Mentally it should give you that empowered, grateful, selfless, bonus-round attitude best captured by Martin Luther King Jr., who said these words, just hours before he would suddenly and fatally meet an assassin’s bullet:
“Well, I don’t know what will happen now; we’ve got some difficult days ahead. But it really doesn’t matter with me now, because I’ve been to the mountaintop. And I don’t mind. Like anybody, I would like to live a long life – longevity has its place. But I’m not concerned about that now. I just want to do God’s will. And He’s allowed me to go up to the mountain. And I’ve looked over, and I’ve seen the Promised Land.”
Obviously, a strong faith in a higher power was part of what allowed King to feel so secure in his purpose and confident about an afterlife. But that’s not the only way to get there.
A person who is simply grateful for every day they have experienced, who is measured and disciplined in their actions – never cutting corners or wasting time – and who have done their best with what they’ve been given, has been to their own kind of mountaintop.

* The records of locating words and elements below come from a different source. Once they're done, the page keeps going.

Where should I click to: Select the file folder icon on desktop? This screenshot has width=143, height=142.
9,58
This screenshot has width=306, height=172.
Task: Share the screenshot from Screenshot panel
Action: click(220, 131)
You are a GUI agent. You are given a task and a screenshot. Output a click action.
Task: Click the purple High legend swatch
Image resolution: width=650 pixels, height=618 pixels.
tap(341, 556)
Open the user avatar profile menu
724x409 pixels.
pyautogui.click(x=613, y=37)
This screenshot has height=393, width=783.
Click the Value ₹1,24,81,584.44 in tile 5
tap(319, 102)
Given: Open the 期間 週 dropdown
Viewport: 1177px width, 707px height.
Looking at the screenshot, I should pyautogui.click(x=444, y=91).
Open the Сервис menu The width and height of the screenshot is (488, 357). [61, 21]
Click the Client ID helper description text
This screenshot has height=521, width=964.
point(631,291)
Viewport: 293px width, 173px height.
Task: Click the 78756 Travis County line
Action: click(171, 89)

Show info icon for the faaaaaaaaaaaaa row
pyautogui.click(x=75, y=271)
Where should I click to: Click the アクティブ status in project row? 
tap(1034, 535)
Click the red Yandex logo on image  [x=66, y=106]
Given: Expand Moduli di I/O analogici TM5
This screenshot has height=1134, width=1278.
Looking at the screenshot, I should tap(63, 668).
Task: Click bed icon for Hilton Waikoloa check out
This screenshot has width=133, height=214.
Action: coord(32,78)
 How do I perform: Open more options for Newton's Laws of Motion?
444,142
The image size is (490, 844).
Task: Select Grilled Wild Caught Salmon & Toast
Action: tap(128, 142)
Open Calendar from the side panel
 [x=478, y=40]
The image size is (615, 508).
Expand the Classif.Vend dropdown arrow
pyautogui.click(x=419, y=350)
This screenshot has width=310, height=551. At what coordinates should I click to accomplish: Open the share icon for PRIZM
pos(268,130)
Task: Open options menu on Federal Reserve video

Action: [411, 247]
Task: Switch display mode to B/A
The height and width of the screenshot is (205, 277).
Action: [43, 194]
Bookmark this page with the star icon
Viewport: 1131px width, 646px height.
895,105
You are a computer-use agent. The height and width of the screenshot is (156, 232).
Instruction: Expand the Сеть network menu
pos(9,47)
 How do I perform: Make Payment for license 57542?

Dr. King’s selfless, tireless servant leadership was also what allowed him to be confident and content, deservedly so, even if there was no reward in heaven for it.
“When an individual says, ‘I have lived!’,” then I can say in return, “every morning you arises is a bonus.” The same goes for the one who has striven to make the world a better place, who has worked to win the Civil War raging within themselves (the war, as Dr. King said, between good and evil), and the person who has helped their fellow human beings.
It is an unmistakable tragedy that Martin Luther King was taken from us early (he’d be 90 years old this year). But it would have been even more of tragedy had he not lived every minute of the four decades he was given. Just as it would be a tragedy if you were to waste any more of your years.
Get working. Make your way to the mountaintop while you still have the time and the energy.